While CertOps provides over 30 built-in "System" metrics, every AI use case is unique. You will frequently encounter scenarios where you need to evaluate highly specific organizational policies, complex routing rules, or deeply nuanced brand personas.

CertOps allows you to easily create your own Custom LLM-as-Judge Metrics via the Dashboard UI or the REST API. You can create both Pointwise (Evaluation) and Pairwise (Regression) custom metrics.

Creating a Custom Metric

To create a new custom metric in the Dashboard, navigate to the Metrics screen and click + New Metric.

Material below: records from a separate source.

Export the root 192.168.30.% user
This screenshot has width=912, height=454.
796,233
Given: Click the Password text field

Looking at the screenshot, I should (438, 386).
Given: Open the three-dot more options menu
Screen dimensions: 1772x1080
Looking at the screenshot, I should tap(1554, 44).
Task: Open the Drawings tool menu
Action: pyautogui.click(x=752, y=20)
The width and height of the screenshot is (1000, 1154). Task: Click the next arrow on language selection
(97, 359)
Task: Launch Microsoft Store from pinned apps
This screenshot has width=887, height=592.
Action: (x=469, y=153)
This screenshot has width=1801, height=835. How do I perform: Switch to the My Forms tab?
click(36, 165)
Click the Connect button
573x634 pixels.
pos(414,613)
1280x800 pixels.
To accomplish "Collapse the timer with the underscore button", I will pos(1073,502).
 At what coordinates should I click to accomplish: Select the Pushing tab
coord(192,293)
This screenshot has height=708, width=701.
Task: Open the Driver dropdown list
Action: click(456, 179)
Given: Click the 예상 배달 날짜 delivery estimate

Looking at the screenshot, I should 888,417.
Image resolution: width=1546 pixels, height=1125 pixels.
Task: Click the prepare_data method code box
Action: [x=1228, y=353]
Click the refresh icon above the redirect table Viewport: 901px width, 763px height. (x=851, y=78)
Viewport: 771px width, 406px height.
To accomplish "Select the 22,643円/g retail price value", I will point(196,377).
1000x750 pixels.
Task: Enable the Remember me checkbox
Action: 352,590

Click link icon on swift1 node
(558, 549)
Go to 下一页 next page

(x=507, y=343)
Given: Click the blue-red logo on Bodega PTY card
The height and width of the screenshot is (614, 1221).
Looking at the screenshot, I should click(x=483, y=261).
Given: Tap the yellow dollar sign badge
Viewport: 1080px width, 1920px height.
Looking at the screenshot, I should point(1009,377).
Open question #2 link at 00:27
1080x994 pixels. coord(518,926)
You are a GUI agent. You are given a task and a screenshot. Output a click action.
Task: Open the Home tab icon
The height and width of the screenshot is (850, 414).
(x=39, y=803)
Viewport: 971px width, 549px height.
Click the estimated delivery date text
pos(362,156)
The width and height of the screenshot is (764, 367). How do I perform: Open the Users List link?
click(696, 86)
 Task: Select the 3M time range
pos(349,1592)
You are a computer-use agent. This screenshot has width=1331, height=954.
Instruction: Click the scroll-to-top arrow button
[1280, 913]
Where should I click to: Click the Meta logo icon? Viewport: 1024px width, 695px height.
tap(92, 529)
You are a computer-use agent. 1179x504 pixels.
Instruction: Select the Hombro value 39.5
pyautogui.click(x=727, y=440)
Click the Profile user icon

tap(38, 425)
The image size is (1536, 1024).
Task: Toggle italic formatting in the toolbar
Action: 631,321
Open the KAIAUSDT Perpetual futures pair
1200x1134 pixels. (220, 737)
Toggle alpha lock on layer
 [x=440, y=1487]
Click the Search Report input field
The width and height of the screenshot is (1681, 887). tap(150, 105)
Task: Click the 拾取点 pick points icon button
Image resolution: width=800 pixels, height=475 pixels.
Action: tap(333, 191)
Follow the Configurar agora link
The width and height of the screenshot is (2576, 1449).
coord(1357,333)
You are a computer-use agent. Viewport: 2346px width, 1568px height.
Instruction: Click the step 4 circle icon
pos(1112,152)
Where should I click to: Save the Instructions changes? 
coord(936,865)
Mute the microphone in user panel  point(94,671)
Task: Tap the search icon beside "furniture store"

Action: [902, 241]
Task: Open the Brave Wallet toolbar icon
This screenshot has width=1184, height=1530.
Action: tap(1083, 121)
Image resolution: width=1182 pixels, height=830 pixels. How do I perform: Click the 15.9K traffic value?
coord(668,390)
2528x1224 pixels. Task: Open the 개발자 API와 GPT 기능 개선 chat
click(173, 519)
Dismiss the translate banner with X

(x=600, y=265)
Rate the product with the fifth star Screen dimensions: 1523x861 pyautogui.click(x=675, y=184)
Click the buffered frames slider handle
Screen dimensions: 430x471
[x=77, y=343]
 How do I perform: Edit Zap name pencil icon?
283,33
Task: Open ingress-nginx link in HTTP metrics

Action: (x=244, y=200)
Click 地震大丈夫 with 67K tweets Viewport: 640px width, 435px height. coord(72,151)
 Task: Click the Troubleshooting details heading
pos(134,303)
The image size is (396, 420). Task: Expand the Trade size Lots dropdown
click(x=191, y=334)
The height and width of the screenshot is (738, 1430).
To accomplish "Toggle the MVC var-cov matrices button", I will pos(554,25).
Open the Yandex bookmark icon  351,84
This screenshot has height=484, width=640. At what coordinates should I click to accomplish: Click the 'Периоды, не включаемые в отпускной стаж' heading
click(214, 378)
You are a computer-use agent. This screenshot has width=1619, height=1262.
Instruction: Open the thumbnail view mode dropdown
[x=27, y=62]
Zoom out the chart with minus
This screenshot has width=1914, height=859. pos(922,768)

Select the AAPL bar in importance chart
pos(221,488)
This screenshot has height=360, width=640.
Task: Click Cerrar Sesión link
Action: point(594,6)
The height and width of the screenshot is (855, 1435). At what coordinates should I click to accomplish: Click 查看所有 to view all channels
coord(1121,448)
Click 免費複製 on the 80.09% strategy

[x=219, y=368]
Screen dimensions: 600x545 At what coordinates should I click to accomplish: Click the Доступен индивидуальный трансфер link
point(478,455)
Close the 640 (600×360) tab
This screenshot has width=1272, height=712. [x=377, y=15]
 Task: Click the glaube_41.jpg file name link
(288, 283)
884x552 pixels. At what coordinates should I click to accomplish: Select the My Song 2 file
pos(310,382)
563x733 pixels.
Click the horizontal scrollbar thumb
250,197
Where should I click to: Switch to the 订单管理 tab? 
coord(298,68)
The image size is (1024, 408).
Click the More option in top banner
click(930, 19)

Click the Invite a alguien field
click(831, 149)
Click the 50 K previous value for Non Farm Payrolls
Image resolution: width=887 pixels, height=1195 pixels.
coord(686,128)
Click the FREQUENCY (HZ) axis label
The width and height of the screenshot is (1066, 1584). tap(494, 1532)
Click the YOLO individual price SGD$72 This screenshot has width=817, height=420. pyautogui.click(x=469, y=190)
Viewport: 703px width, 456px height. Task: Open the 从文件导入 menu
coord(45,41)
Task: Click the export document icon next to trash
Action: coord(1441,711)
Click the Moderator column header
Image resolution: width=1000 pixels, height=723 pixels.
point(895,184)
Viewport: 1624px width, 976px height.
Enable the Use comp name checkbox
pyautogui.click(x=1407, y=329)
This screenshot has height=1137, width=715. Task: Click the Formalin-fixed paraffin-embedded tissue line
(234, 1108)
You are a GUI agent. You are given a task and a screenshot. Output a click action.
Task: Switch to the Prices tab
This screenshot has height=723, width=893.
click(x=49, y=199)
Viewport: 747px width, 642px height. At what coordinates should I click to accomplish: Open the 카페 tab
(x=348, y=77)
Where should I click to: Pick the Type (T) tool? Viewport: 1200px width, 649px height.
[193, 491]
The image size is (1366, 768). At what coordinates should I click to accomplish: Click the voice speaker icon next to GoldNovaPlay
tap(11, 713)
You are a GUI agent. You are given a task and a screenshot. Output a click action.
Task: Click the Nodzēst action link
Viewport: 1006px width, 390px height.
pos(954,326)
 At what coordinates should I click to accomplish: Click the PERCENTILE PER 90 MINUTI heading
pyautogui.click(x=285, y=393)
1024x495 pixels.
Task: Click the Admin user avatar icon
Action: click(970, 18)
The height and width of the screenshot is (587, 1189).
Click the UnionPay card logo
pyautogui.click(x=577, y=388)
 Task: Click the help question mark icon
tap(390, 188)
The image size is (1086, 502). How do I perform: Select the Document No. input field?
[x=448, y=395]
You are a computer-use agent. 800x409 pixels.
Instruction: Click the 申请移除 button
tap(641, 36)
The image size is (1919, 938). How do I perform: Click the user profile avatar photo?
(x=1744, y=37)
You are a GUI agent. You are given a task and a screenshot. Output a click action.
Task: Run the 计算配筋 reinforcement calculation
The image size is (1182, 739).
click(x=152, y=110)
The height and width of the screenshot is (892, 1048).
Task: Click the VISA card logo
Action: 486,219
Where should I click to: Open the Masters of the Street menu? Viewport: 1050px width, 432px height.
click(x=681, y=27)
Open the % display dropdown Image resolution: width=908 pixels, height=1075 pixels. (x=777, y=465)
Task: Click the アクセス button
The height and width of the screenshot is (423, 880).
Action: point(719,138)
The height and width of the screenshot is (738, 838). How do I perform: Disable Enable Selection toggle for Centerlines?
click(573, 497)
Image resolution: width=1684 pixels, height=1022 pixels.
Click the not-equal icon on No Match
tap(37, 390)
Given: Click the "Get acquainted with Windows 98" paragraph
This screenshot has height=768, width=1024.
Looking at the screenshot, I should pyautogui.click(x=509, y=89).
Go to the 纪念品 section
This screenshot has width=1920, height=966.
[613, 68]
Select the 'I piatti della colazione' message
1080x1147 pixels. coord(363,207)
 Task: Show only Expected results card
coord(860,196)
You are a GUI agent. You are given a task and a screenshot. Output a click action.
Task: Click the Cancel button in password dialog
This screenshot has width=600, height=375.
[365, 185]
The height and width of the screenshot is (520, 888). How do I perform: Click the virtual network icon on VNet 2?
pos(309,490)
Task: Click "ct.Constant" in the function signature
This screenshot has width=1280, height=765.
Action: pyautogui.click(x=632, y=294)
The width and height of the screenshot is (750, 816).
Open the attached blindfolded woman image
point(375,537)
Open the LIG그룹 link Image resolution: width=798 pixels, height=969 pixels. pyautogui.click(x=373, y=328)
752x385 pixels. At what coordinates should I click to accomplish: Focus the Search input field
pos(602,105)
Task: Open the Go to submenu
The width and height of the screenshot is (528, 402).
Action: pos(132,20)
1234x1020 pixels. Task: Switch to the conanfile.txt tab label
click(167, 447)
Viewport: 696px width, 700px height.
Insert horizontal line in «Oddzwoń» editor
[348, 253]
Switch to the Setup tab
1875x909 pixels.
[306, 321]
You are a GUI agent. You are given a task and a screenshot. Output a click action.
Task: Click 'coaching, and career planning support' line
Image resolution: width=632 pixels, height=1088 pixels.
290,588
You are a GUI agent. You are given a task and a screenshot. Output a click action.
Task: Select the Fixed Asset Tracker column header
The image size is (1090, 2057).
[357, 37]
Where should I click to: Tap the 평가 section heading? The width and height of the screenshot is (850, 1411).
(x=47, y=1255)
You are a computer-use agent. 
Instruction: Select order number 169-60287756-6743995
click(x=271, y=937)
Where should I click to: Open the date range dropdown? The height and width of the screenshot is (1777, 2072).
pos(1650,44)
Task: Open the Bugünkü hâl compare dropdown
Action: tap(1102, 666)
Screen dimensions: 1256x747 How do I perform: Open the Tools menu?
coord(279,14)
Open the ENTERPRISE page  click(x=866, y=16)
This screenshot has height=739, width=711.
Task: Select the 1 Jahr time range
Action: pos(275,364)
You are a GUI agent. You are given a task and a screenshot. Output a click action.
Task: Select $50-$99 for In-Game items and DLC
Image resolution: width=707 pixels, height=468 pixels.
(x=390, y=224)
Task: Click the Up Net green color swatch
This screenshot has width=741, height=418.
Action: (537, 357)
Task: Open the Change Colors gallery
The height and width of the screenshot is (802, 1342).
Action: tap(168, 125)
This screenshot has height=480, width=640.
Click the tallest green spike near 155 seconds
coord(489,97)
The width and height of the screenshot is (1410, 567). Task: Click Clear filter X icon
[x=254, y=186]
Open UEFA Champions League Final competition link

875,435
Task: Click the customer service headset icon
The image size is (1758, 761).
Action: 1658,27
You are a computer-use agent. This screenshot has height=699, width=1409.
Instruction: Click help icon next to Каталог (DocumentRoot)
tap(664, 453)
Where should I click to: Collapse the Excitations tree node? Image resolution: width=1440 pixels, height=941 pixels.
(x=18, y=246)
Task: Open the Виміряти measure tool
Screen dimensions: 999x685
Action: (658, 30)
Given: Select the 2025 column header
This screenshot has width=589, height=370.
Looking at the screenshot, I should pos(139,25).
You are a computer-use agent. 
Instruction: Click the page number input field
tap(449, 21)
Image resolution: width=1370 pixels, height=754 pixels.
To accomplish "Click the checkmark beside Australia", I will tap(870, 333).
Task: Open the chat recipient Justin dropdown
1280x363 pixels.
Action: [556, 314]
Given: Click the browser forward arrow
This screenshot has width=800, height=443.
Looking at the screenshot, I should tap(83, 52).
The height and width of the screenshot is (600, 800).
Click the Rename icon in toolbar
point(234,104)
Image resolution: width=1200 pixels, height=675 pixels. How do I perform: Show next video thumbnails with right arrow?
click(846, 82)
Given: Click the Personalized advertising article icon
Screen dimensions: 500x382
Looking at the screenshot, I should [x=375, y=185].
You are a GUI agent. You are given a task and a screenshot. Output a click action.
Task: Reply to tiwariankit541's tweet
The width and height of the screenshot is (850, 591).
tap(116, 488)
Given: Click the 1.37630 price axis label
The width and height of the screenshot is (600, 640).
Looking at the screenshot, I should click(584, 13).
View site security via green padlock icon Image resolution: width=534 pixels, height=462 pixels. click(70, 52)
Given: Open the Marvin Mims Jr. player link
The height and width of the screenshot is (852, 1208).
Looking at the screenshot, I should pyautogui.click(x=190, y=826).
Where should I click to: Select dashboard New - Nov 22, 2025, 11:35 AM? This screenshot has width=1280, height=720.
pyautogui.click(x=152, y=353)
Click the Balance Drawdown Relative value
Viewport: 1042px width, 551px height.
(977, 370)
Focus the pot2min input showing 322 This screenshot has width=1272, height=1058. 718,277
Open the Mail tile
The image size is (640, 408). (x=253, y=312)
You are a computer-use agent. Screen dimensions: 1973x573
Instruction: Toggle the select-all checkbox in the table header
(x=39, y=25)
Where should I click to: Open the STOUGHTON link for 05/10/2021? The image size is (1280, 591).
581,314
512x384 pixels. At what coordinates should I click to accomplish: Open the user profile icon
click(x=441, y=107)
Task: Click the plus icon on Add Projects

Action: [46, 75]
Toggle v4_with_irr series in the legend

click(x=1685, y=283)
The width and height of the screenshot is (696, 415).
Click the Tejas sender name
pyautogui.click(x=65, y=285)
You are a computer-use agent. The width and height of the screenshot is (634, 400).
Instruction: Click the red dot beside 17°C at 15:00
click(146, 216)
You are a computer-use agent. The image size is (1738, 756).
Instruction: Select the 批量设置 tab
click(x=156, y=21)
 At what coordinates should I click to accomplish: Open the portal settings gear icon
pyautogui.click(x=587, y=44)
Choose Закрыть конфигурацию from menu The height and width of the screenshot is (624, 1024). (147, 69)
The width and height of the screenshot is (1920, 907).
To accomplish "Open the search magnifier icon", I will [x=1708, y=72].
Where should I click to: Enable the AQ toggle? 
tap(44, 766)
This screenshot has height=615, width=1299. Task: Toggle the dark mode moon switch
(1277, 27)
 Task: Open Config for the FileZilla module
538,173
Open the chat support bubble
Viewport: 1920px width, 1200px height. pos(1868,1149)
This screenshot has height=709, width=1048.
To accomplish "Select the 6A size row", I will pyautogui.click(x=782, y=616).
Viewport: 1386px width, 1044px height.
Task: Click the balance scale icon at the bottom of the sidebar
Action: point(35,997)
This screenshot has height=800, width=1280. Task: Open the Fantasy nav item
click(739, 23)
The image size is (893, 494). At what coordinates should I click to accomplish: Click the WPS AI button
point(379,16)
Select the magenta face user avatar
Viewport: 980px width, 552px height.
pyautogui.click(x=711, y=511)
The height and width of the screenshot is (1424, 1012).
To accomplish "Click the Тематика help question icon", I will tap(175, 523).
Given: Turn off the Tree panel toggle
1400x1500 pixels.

You will need to configure three primary sections:

1. Basic Information

  • Metric Name: A human-readable identifier (e.g., Brand Tone Check). The system will automatically generate a kebab-case ID (e.g., brand-tone-check) that you will use in your certops.yaml.
  • Description: A brief explanation of what the metric evaluates, helping your team understand its purpose.

2. Score Configuration

Unlike testing frameworks with rigid Pass/Fail binaries, CertOps allows you to define the exact quantitative scale your metric operates on:

  • Minimum Score: The absolute lowest possible score (e.g., 0, 1, or -1).
  • Maximum Score: The absolute highest possible score (e.g., 1, 5, or 100).
  • Pass Threshold: (Optional) The cut-off score required for the evaluation to be considered "Successful" or "Passing" within a CI/CD Quality Gate.

3. Prompt Template (Jinja2)

This is the core instructions sent to the LLM Judge. It contains your scoring rubric, edge cases, and the criteria the LLM must follow to grade the output securely.

CertOps uses Jinja2 templating to inject the evaluation data dynamically. You are not restricted to a fixed set of variables.

You can define any arbitrary variable names you need by wrapping them in double curly braces (e.g., {{user_persona}}, {{strict_rules}}, {{expected_length}}).

When you configure your test in the certops.yaml manifest, you will map these custom Jinja variables directly to the column names in your Dataset. This allows your metrics to be highly specialized without forcing your datasets into a rigid schema.

Tip! When writing your prompt template, always instruct the LLM to output a strictly structured response containing the numerical score. For example: Provide ONLY a JSON object: {"score": <number>, "reasoning": "<explanation>"}.